** START Passage to read **

[Date Prev][Date Next][Thread Prev][Thread Next][Date Index][Thread Index]

Re: [PATCH v1 4/6] vpci: add SR-IOV support for PVH Dom0



On Fri, Jul 25, 2025 at 02:24:33PM +0000, Mykyta Poturai wrote:
> From: Stewart Hildebrand <stewart.hildebrand@xxxxxxx>
> 
> This code is expected to only be used by privileged domains,
> unprivileged domains should not get access to the SR-IOV capability.
> 
> Implement RW handlers for PCI_SRIOV_CTRL register to dynamically
> map/unmap VF BARS. Recalculate BAR sizes before mapping VFs to account
> for possible changes in the system page size register.
> 
> Relies on dom0 to enable SR-IOV and PHYSDEVOP to inform Xen about
> addition/removal of VFs.

** END Passage to read **

■ **Given request**
Continue the mailing-list reply about adding SR-IOV support for PVH Dom0, starting after its last quoted sentence. The listing that comes next is from a separate source and has no connection to the mailing-list reply.

** START Data provided **

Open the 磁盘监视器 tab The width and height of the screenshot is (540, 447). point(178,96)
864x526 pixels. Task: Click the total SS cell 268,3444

** END Data provided **

■ **The output**
Why I'm not opposed to allowing registration of devices using
PHYSDEVOP, can't Xen detect the addition of the VFs and add them
itself?

When I worked on this long time ago, the version of the series that I
posted had registration of the VFs done by Xen also:

https://lore.kernel.org/xen-devel/20180717094830.54806-12-roger.pau@xxxxxxxxxx/

> 
> Signed-off-by: Stewart Hildebrand <stewart.hildebrand@xxxxxxx>
> Signed-off-by: Mykyta Poturai <mykyta_poturai@xxxxxxxx>
> ---
>  CHANGELOG.md              |   3 +-
>  SUPPORT.md                |   2 -
>  xen/drivers/vpci/Makefile |   2 +-
>  xen/drivers/vpci/header.c |   3 +
>  xen/drivers/vpci/sriov.c  | 235 ++++++++++++++++++++++++++++++++++++++
>  xen/drivers/vpci/vpci.c   |   1 +
>  xen/include/xen/vpci.h    |   7 +-
>  7 files changed, 247 insertions(+), 6 deletions(-)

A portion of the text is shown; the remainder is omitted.